Europe’s leaders can’t risk letting Greece become a failed state

Leaders and voters are fed up with Greece, but they can’t drive it into Vladimir Putin’s embrace out of spite

Greek prime minister Alexis Tsipras

Greek prime minister Alexis Tsipras. (Emmanuel Dunand/AFP/Getty)

Heartbroken fans of HBO’s Game of Thrones will understand well the malevolent forces that threaten to destroy Europe’s currency union.

Spoiler alert: In the latest season just ended, the beloved hero, Jon Snow, confronts an existential threat to mankind by forming an alliance with his sworn enemies. It was the type of outside-the-box thinking that McKinsey or Boston Consulting Group would have recommended. But the decision stoked jealousy, fear and incredulity among many of Jon Snow’s brothers in the Night’s Watch. The finale ends with Jon laying in a pool of his own blood, stabbed to death by the men he was elected to lead.

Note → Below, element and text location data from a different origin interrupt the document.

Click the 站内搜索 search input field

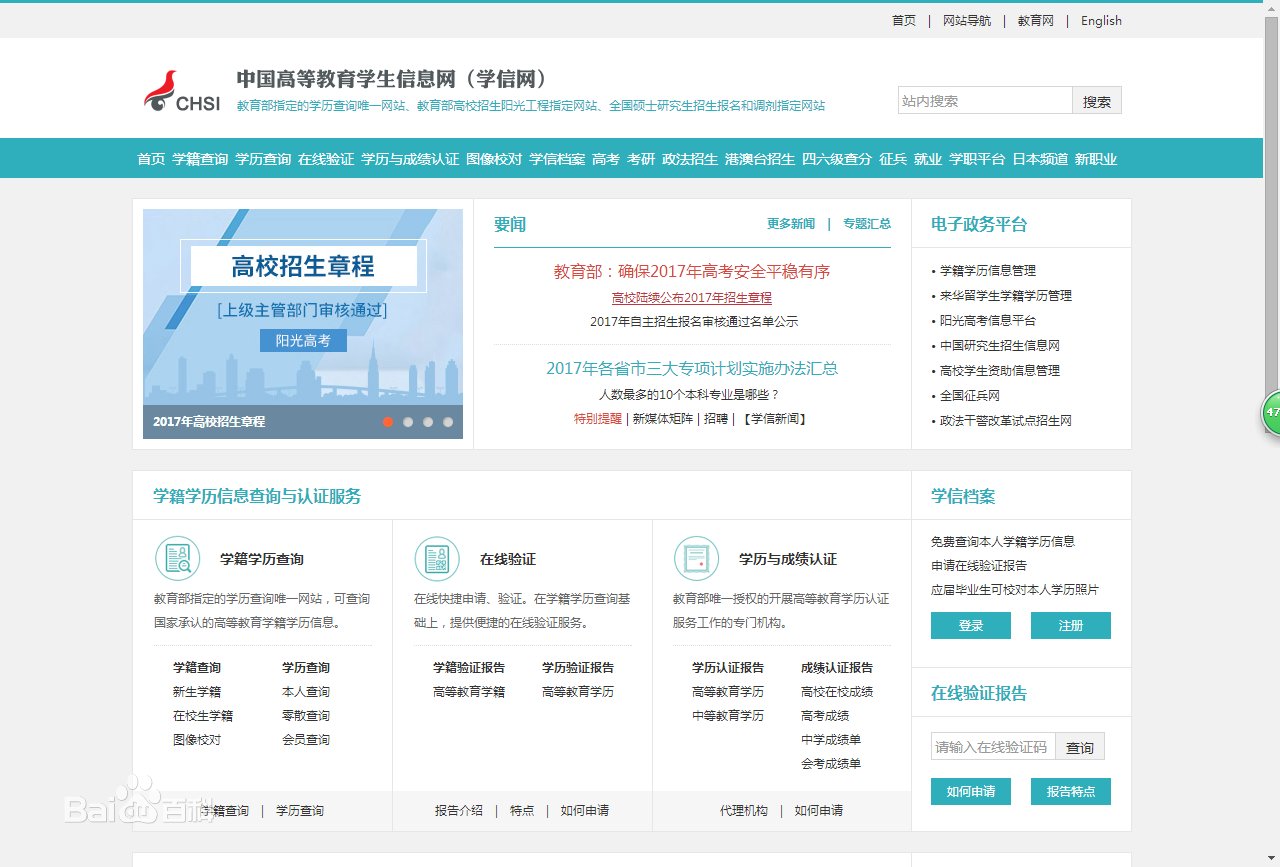tap(985, 99)
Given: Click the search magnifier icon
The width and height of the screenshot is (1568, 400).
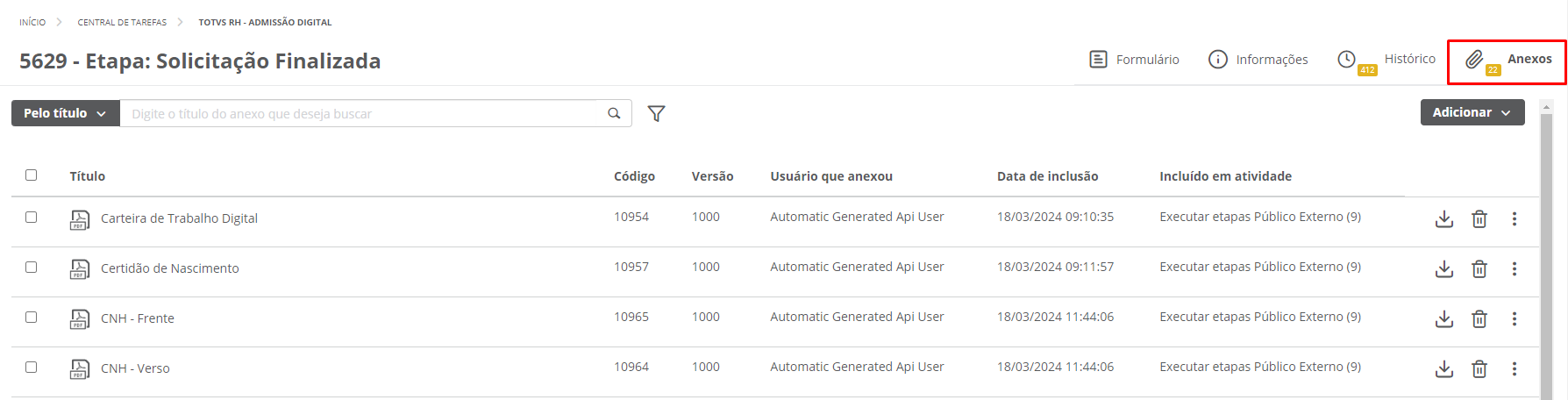Looking at the screenshot, I should pos(614,113).
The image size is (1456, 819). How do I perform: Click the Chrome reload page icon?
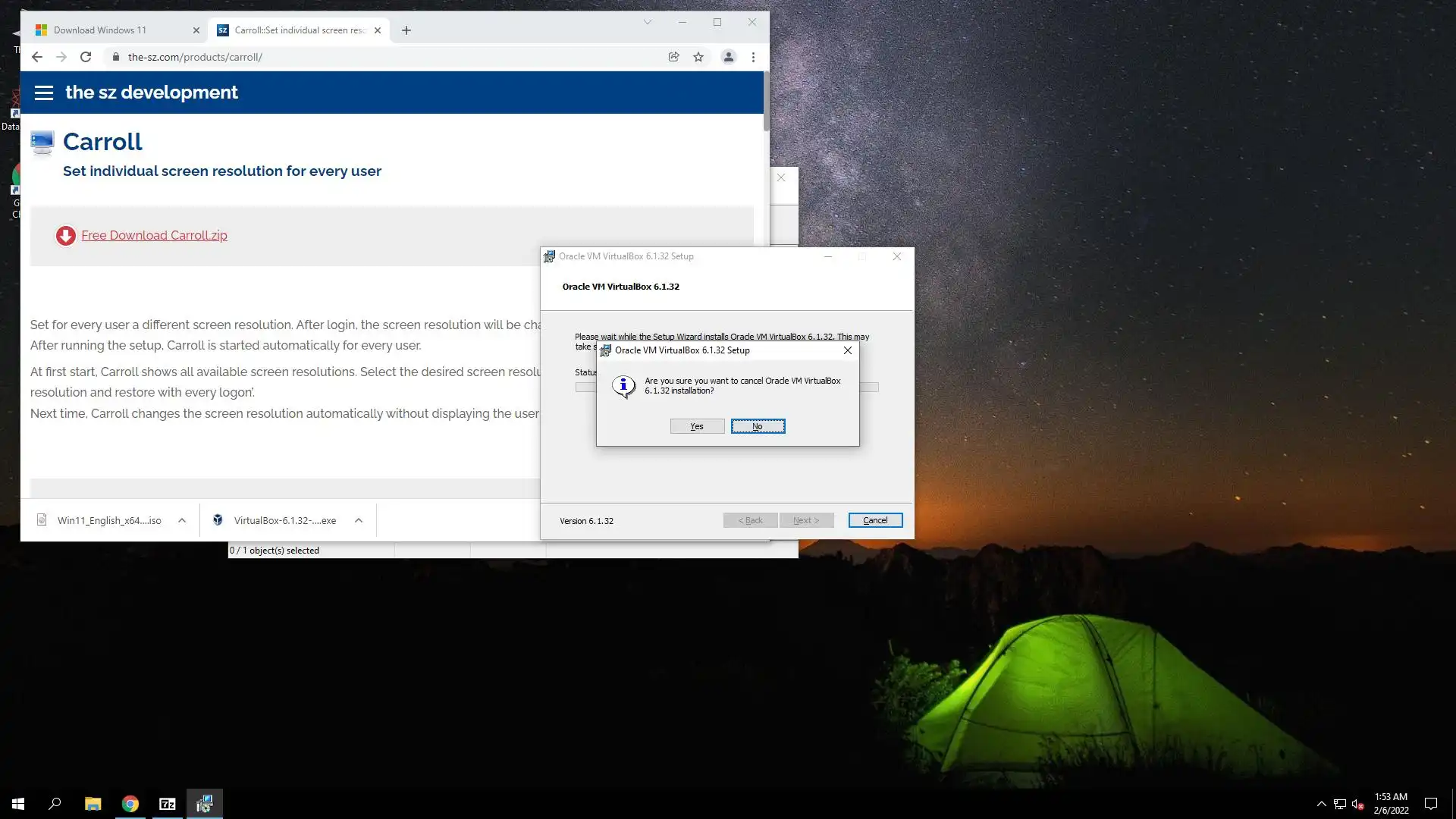86,57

And so it is with Greece and the European Union, a saga lacking in noble heroes, but replete with negative emotions, short-sightedness and simplistic analysis. It should surprise no one that every attempt at resolution has failed.

The latest—and quite likely the final—attempt to avoid a default is playing out this week. Greek Prime Minister Alexis Tsipras flew to Brussels Wednesday to meet his country’s creditors: his counterparts at the European Union, the European Central Bank and the International Monetary Fund—otherwise known as the “Troika.” Finance ministers from the 19 countries of the euro also will meet with the goal of settling the matter before Greece runs out of money next week. European Leaders are scheduled to meet Thursday and Friday. If all goes well, they will ratify an agreement that will unlock bailout funds that would allow Greece to pay the the almost $2-billion it owes the IMF at the end of the month.

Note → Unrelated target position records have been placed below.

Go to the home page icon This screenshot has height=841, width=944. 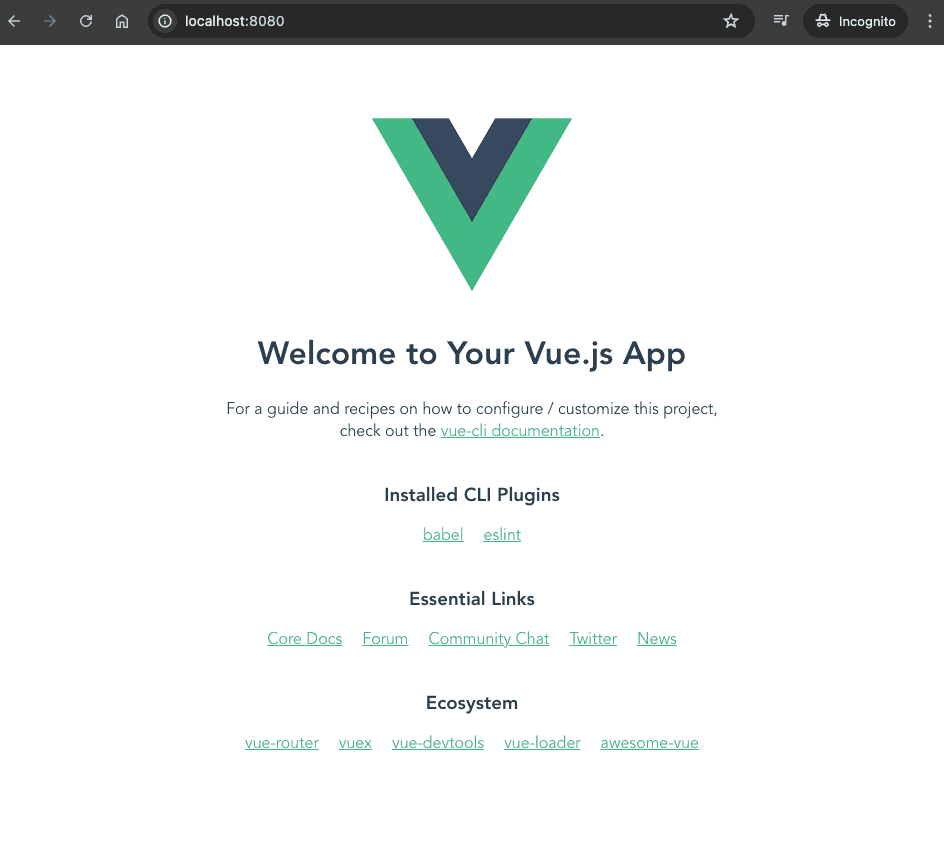tap(122, 21)
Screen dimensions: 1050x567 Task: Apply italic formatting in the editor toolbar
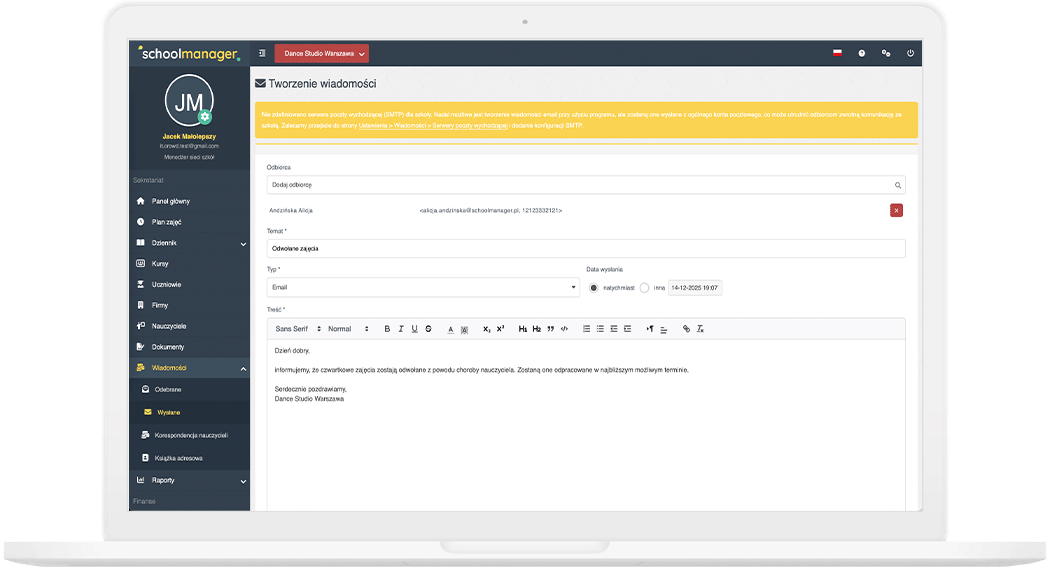401,329
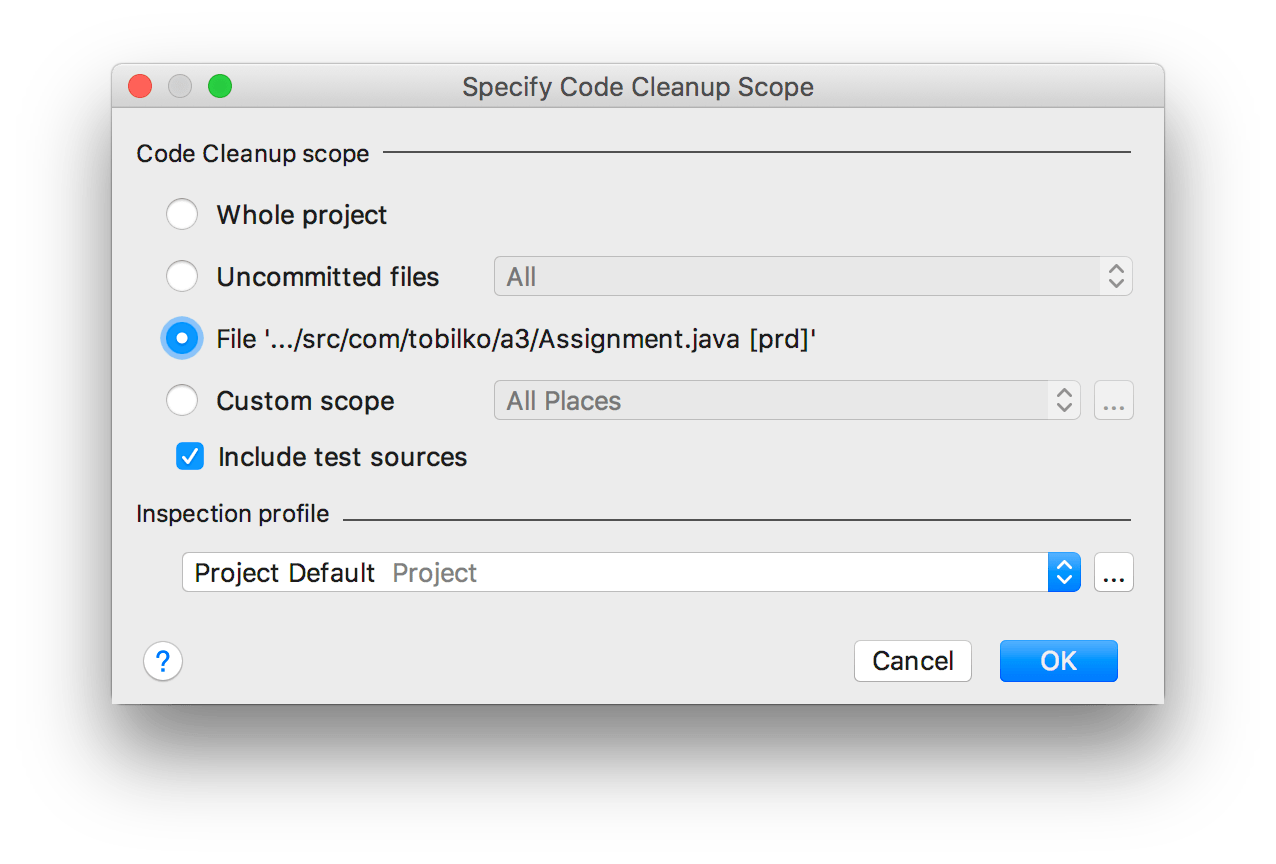The width and height of the screenshot is (1276, 864).
Task: Click the ellipsis icon beside Custom scope
Action: (1113, 400)
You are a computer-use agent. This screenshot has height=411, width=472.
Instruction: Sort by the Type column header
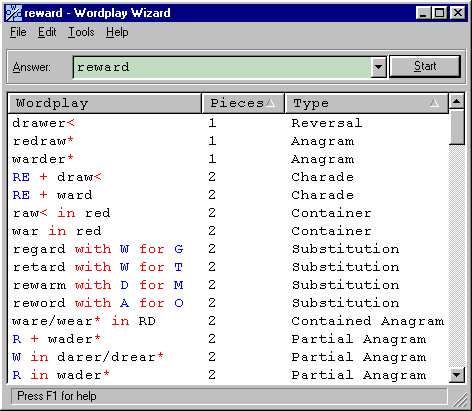coord(366,103)
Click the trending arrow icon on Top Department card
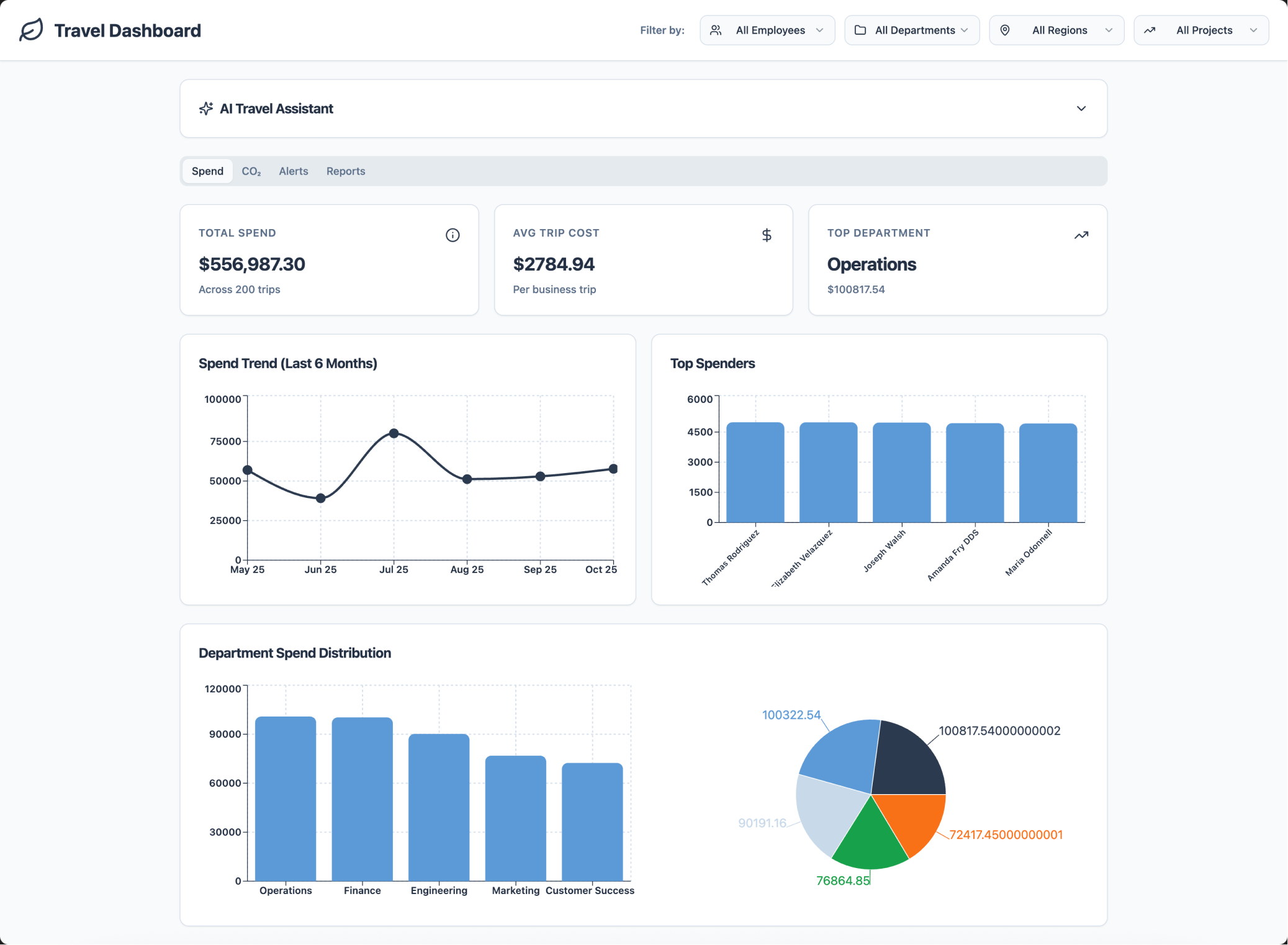 tap(1081, 235)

So far so good. Or maybe not. I wrote the first sentence of this paragraph at about the time the sun was rising on Europe. In the hours that followed, the Troika rejected Tsipras’s latest offer and handed him fresh terms. The Greek leader promptly expressed his dismay on Twitter. The whispers that followed his offer on money were positive. Stock markets climbed. Get ready for a reversal.

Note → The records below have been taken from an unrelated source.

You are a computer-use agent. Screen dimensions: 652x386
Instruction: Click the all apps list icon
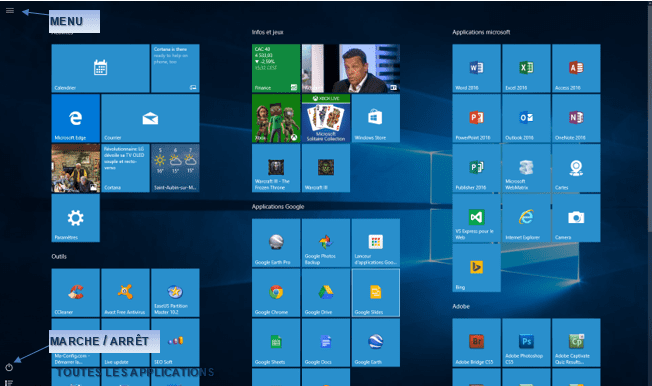(9, 383)
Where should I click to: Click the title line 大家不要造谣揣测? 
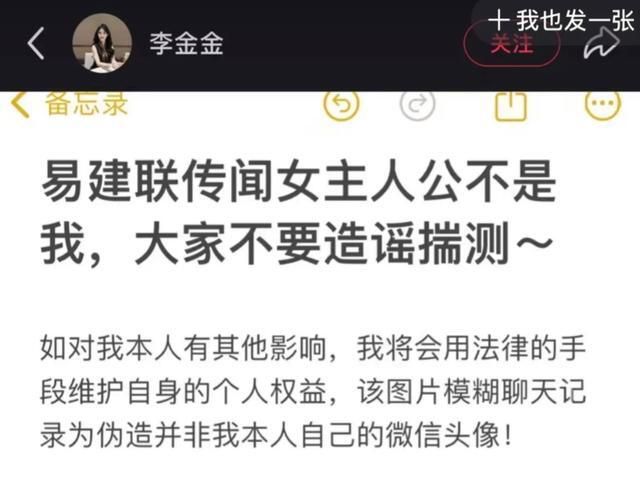point(322,243)
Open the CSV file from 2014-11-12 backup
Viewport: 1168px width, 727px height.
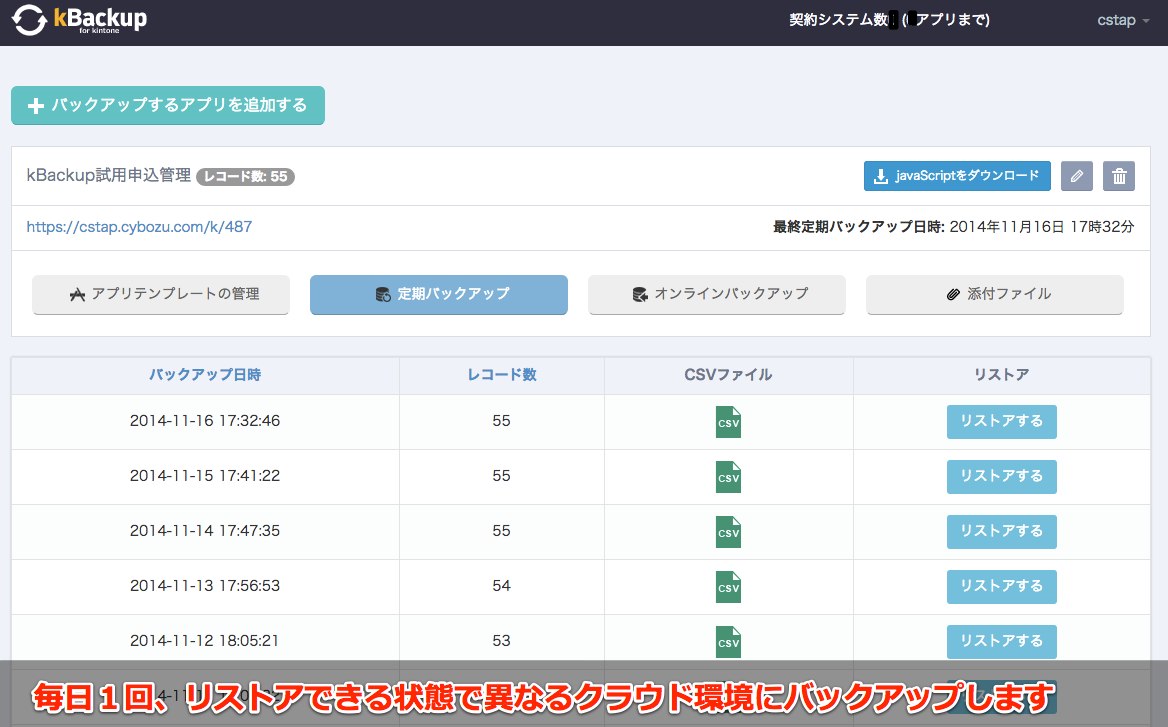(727, 641)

Greece’s potential default is the most important economic story in the world right now. Yet it has very little to do with economics at this stage. Economists would have sorted this thing years ago. A considerable percentage of the country’s debt should have been written off. The eventual restructuring of Greece’s debt was too long in coming and inadequately done. Athens was forced to adopt severe austerity measures that plunged the country into a deep recession. Deprivation angered Greek voters, destroying any possibility of building a broad consensus on sensible economic reforms—such as creating a tax system that would force the some of the world’s most notorious tax dodgers to contribute to the running of the government.

The days ahead will be fraught. Europe’s leaders, who make a habit of all-nighters, surely will suffer through a few more before a decision is reached. Fatigue is a risk—but not necessarily that induced by a lack of sleep. European leaders and voters have been fighting a debt crisis for seven years. Greece, Ireland, Spain, Portugal and Cyprus all have needed rescuing. The Irish took their medicine, repaid their bailout and now are moving on. Their example erodes what little remaining empathy might exist for Greece’s plight. Tsipras hasn’t helped his cause by treating his negotiations with the people he wants to give him money like a game of chicken. More and more members of the European Union seem ready to let him drive off the cliff.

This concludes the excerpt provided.